* Aim of the task
Reproduce exactly the span of lines that opens with the line containing "Click the blue filled part of progress bar" and closes with the last line of the entries below.

* Material for the task
———

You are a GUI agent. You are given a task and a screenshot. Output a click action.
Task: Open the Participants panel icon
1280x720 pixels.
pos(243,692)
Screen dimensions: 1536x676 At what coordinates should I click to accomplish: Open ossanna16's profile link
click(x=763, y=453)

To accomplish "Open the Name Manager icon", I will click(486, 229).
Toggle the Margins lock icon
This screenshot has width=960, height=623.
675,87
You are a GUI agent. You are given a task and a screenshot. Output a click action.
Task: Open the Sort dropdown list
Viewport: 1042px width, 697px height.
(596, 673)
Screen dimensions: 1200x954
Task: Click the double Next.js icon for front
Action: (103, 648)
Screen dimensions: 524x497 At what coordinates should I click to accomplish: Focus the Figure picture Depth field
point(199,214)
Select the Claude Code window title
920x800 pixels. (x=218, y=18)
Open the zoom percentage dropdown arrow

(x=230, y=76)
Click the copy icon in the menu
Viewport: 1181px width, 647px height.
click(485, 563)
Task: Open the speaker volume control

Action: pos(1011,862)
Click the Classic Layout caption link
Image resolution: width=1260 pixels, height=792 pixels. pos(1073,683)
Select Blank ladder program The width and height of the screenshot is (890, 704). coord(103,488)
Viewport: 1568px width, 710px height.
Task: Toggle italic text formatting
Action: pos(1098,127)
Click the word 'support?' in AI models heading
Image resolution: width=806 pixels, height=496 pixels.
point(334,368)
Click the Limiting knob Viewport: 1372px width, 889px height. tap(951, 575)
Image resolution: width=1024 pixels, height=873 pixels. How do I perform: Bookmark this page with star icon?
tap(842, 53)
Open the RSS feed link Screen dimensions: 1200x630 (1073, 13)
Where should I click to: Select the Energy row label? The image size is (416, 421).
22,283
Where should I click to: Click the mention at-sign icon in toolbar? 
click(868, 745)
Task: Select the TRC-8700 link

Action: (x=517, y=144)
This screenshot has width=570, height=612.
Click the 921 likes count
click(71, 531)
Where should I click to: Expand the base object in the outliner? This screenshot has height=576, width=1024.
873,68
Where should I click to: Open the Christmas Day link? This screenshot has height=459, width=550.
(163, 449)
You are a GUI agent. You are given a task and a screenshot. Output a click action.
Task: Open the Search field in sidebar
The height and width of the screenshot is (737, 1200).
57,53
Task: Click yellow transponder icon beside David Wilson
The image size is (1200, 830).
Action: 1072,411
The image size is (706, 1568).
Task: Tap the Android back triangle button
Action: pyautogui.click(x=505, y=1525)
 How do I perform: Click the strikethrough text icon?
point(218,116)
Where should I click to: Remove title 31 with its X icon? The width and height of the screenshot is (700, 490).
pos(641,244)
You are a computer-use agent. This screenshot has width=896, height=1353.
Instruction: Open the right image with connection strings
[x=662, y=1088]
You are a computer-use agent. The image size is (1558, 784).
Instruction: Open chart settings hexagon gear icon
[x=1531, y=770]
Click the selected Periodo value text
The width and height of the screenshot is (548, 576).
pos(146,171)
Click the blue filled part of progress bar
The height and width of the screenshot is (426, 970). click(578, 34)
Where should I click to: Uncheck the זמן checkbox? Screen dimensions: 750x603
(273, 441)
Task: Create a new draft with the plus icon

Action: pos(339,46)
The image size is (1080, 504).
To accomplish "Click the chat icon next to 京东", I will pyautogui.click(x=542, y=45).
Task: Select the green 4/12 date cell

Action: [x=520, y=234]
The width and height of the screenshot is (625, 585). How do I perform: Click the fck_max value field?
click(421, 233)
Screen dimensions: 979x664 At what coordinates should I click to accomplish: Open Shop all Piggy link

———

* Answer section
Click the blue filled part of progress bar
The height and width of the screenshot is (426, 970). click(578, 34)
Where should I click to: Uncheck the זמן checkbox? Screen dimensions: 750x603
(273, 441)
Task: Create a new draft with the plus icon

Action: pos(339,46)
The image size is (1080, 504).
To accomplish "Click the chat icon next to 京东", I will pyautogui.click(x=542, y=45).
Task: Select the green 4/12 date cell

Action: [x=520, y=234]
The width and height of the screenshot is (625, 585). How do I perform: Click the fck_max value field?
click(421, 233)
Screen dimensions: 979x664 At what coordinates should I click to accomplish: Open Shop all Piggy link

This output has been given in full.